As an alternative of reins, there is a steering wheel on the entrance for the motive force. The brand new carts additionally include audio system that could possibly be used to play music, or to copy the sound of a horse’s gallop.
Liliana Rodriguez, Corpoturismo’s director, says that this new fleet of carts may encourage different cities the place horse carriages are nonetheless in use.
She mentioned that Cartagena’s carts may even be environmentally pleasant as a result of their batteries might be charged with solar energy.
“These are the kinds of changes that new generations are demanding,” she mentioned.
The town is investing round 2 million {dollars} within the new fleet of electrical carts, and in a warehouse that’s fitted with a photo voltaic powered charging station.
However the homeowners of Cartagena’s horse carriages are anxious.
They are saying that the municipal authorities is pushing them out of a enterprise they’ve spent many years constructing.
“We are not against a transition,” mentioned Miguel Angel Cortez, the proprietor of two horse carts that make round $150 per day. “But we need to know how we will be included.”
Cart homeowners mentioned they haven’t gotten any presents in writing from town authorities.
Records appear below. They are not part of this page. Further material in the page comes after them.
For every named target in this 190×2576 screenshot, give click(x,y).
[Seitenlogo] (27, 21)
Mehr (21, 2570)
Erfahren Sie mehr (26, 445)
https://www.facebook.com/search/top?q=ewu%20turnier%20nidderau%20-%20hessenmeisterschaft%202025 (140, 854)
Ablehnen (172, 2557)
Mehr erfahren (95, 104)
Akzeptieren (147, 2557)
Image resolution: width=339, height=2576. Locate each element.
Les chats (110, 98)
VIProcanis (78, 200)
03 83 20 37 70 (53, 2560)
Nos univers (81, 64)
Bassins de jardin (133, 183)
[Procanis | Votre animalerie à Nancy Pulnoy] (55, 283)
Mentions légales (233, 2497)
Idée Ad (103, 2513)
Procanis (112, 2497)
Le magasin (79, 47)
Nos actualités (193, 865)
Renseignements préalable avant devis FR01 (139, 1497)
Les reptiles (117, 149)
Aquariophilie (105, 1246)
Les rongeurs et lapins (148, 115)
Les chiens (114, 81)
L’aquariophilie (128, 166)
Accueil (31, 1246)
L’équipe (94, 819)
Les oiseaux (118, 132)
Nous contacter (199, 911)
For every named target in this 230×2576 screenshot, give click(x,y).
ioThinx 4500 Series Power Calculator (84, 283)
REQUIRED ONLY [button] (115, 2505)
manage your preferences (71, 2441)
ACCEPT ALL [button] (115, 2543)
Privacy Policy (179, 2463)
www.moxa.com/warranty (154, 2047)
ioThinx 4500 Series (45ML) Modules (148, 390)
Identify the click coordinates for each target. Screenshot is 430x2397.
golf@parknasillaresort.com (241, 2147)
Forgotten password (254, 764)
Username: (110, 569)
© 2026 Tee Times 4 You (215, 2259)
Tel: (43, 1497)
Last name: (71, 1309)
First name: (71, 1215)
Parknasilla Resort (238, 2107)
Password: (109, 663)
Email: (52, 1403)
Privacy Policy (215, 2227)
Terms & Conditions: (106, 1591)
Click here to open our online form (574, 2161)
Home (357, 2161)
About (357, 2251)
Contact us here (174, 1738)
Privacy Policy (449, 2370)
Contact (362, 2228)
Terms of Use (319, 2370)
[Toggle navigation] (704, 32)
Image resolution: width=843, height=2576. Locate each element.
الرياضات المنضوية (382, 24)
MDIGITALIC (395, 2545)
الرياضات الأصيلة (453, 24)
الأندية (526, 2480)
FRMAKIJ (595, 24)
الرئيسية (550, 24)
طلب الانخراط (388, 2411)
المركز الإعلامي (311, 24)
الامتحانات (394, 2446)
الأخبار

However they’ve been to conferences the place there was some speak of a $10,000 fee to compensate them for his or her carriages. Cart homeowners say that will hardly compensate for his or her losses.
Cartagena’s mayor Domek Turbay, accuses the cart homeowners of “sabotaging” negotiations. He says that the municipal authorities is prepared to share the earnings of the brand new electrical autos with the horse cart homeowners. However to this point, there was no settlement between either side, and cart homeowners have threatened to sue town authorities for leaving them out of labor.
“I get the feeling that they are trying to take advantage of the situation,” Mayor Turbay informed NPR information.
Turbay says that vacationers will have the ability to experience on town’s new electrical carts without cost, for the following two months.
And among the carriage drivers — who at the moment work for cart homeowners — admit that they are going to apply for jobs driving the brand new electrical buggies.
However others are questioning if vacationers will wish to experience on electrical autos, even when they resemble nineteenth century carriages.
“People come to Cartagena for tradition,” says cart driver Cristian Munoz. “Without the horses, it’s not the same.”